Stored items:
--*--

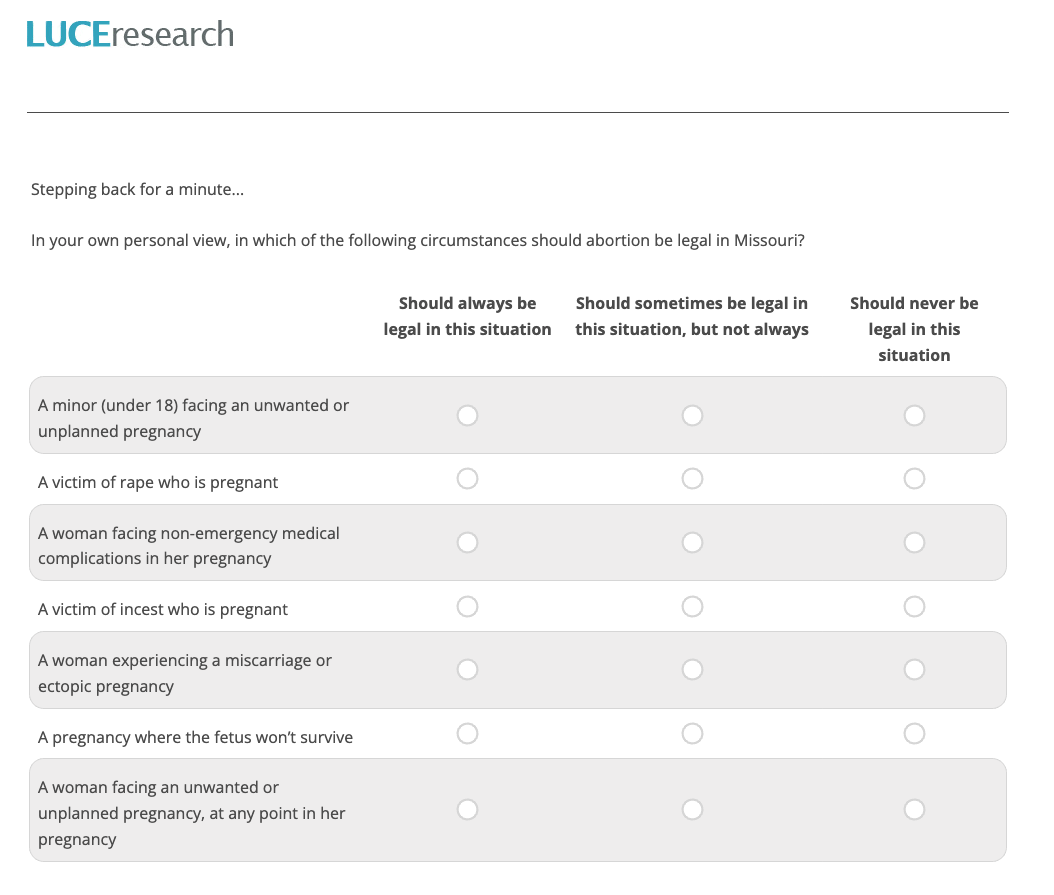The width and height of the screenshot is (1054, 895).
Task: Mark 'always legal' for unwanted pregnancy at any point
Action: (x=467, y=810)
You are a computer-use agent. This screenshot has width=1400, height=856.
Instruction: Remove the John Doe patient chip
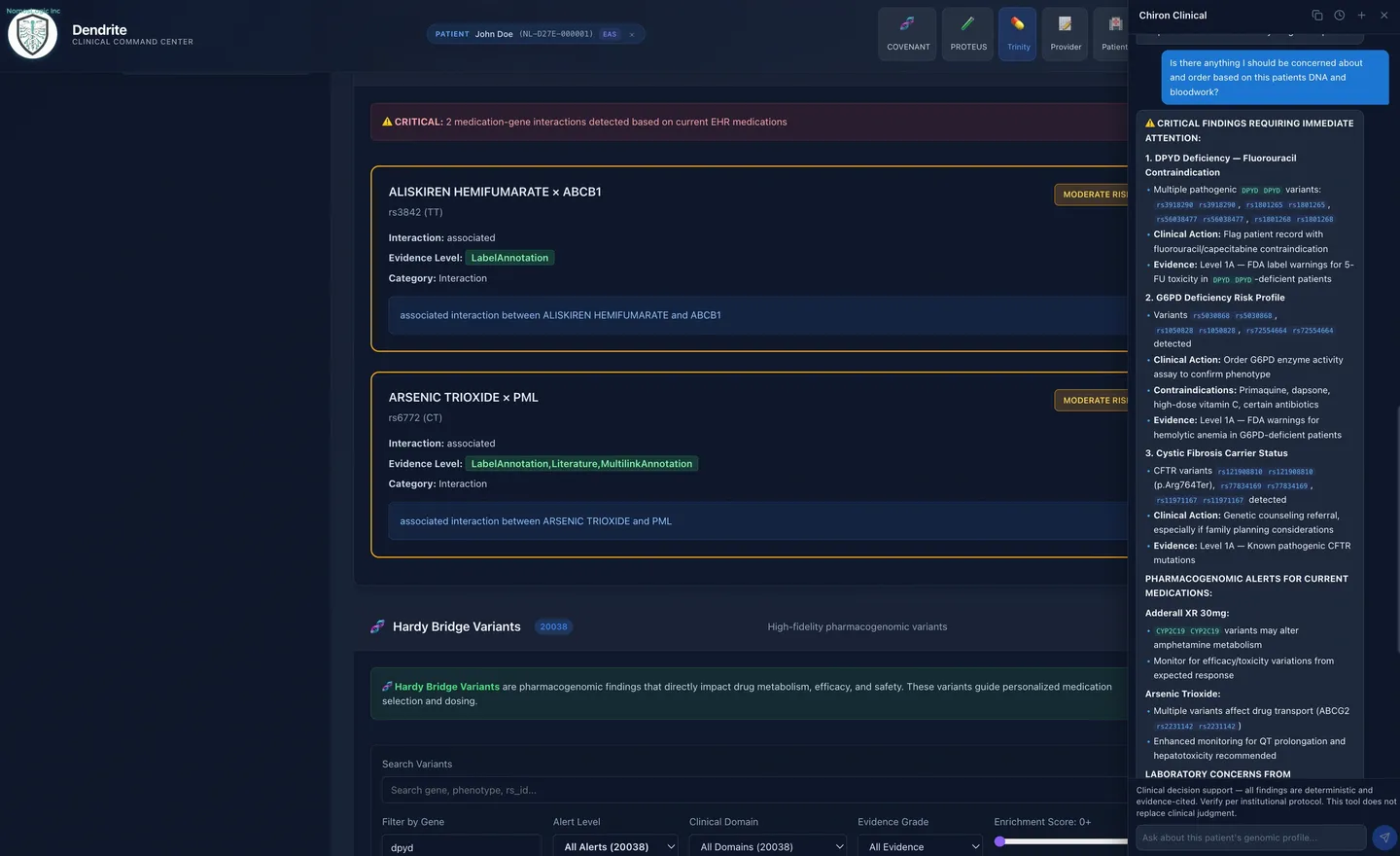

--*--

• [What the task asks]:
The result should hold only the lines from the line with "You are a computer-use" through the final line of the records above, copied exactly, with pictures left out.

• [Task result]:
You are a computer-use agent. This screenshot has width=1400, height=856.
Instruction: Remove the John Doe patient chip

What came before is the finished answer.